How should we be thinking about that? Is that something that we should be concerned about?
Those are multi-year agreements that contributed significant step-ups in revenue in 2021, to a lesser extent 2020, but a certain amount of that. Those were two and three-year agreements, and in the nature of those renewals, we would expect that there'd be a big chunk of revenue recognized in the period in which those contracts are renewed. It's very hard to imagine how that they would not be renewed. That a company that had committed two or three years, to our technology, and they implemented it, in some cases, dozens or hundreds of chemists who've committed a hold, you know, one or more of their research sites, that they would not renew. Certainly all of the indications we're getting are that they will renew, and that's where some of the opportunities for expansion are.
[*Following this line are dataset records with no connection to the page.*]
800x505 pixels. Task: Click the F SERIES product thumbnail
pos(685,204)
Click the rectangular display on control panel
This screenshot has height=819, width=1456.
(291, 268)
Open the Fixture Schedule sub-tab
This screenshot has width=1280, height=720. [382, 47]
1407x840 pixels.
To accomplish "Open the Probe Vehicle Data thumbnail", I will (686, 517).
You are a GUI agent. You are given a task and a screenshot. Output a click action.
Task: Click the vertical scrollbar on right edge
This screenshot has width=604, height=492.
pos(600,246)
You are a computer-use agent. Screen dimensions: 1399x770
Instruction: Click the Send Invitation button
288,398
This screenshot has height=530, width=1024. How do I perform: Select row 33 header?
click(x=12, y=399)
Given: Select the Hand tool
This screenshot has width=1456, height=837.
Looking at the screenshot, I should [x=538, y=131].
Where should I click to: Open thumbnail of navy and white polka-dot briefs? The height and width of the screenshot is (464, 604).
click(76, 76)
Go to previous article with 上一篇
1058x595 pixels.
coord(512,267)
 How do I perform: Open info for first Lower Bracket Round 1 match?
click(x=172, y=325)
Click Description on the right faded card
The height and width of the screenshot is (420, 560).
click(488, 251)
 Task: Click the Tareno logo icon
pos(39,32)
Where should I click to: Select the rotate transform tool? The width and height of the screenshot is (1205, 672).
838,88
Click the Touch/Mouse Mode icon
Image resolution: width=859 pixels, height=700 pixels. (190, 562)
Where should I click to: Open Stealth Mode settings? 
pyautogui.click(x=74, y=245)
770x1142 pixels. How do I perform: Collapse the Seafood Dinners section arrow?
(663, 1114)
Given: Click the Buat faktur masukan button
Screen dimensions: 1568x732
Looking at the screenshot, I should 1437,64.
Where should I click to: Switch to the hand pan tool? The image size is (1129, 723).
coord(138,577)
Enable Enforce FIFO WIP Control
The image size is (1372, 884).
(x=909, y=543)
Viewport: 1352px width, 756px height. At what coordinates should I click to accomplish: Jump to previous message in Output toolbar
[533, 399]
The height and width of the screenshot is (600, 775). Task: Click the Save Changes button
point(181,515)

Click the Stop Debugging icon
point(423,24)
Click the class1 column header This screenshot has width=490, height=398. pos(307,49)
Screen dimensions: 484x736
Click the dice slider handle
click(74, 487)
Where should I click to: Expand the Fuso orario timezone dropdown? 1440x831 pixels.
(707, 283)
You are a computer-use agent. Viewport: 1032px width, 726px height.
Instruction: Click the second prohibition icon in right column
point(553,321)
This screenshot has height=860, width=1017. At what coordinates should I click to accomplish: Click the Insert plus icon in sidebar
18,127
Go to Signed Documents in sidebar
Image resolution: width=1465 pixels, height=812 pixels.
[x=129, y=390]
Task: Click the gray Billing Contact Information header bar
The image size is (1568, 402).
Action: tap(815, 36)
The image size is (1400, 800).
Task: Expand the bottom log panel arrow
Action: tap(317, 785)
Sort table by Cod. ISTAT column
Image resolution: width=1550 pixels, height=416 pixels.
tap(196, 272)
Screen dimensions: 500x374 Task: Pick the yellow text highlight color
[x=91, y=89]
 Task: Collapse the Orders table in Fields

If we look at the reporting, drug discovery business is kind of the collaborations and partnerships that you have. It's a different segment. It's one in which you've provided explicit revenue guidance,
Mm-hmm.
going back over the past 12 months or so. At one point it was, could exceed $100 million.
Yep.
It was then modified to $70 million-$90 million. Visibility around these things is constrained by the fact that you're not in control of the cadence of what's happening there.
Yep.
Talk to your confidence about the $70 million-$90 million that we've had updated. Any notable updates there?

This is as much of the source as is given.